We have identified the challenges to the implementation of PC programmes to control or eliminate diseases responsible for a significant health burden in some of the world's poorest countries. PC is based on efficacious drugs, the majority of which are donated and provided on a long-term basis by several major pharmaceutical companies—some ‘as long as needed’. A significant increase in the number of treatments has been achieved over recent years with over 700 million people receiving the necessary drugs each year [7]. However, to achieve the goals set by WHA resolutions (see the electronic supplementary material, table S1) and the endpoints identified in the WHO roadmap, the further commitment of resources will be required to achieve the target annual treatment of at least one billion for the coming 5–10 years [7].

The increasing use of donated drugs when dealing with a single strategy of control or elimination for diseases in different regional settings creates significant complexity both technically and from a policy perspective. To ensure that endemic countries have a central role in all aspects of these programmes, there should be coordination and communication among the partnership involved in financing, implementation, research and health policy.

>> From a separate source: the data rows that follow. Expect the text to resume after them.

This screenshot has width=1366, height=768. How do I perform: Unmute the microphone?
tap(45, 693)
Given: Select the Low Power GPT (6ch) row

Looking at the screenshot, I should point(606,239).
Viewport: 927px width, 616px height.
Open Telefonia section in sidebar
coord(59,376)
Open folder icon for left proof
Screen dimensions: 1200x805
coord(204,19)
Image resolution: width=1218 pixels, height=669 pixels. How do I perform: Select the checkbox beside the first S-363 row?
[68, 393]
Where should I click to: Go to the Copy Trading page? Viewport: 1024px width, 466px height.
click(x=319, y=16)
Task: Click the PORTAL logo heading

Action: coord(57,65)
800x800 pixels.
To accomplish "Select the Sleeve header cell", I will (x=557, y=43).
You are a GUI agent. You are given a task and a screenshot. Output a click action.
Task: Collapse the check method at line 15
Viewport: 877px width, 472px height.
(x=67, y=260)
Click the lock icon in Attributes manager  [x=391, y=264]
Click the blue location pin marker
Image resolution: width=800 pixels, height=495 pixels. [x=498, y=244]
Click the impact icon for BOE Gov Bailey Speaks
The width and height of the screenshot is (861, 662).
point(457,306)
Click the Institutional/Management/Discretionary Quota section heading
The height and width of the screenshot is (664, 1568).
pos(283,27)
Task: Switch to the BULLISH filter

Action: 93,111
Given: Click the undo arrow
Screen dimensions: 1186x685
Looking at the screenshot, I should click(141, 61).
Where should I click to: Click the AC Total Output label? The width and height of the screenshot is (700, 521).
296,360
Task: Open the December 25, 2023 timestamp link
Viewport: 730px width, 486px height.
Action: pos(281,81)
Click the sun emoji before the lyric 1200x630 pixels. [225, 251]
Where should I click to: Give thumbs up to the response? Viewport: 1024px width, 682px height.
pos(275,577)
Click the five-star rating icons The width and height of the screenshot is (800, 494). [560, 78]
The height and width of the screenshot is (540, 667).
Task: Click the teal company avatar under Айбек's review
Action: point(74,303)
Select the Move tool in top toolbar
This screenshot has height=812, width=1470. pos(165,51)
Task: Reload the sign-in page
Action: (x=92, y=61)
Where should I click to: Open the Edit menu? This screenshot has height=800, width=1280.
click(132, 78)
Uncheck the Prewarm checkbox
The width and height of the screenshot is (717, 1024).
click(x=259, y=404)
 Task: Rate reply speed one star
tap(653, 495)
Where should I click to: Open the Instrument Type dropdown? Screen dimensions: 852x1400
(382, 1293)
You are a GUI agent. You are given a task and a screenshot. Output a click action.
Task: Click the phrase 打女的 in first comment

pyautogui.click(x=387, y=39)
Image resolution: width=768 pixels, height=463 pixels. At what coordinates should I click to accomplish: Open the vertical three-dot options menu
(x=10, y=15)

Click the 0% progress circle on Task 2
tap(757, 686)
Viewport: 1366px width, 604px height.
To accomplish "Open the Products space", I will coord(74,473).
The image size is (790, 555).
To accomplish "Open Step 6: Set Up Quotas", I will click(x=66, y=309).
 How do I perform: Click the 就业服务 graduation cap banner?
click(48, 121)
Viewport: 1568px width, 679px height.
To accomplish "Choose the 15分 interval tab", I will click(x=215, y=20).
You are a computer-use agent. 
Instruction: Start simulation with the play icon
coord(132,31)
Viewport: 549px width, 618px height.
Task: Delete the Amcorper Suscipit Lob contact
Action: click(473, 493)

The challenges of partnership, resourcing and communication are not unique to NTDs nor are the particular challenges of up scaling to ensure the necessary geographical coverage and timely implementation of annual distribution. Given that the drugs used in these programmes have synergistic impacts, there becomes an increasing complexity in analysing the impact of programmes. Evaluation and monitoring to ensure post-control surveillance is critical, and will require additional financing.

There must be a continuous emphasis on improving the efficiency of the PC strategy, by developing improved monitoring and surveillance tools, seeking alternative drugs in the event of loss of efficacy or resistance, ensuring effective reporting systems and maintaining as high a coverage as possible. Approaches to ensuring sustained high coverage often over many years will need health education programmes to fit local social and cultural settings. At the global policy level, the challenge of ensuring that continued bilateral funding is available, through an emphasis on the key advocacy messages about the impact of these diseases as drivers of poverty and our ability through highly cost-effective interventions to reduce the burden or even eliminate them, is critical. High profile advocates will remain an important means of emphasizing that investment in NTD control and elimination is a major contribution to poverty alleviation.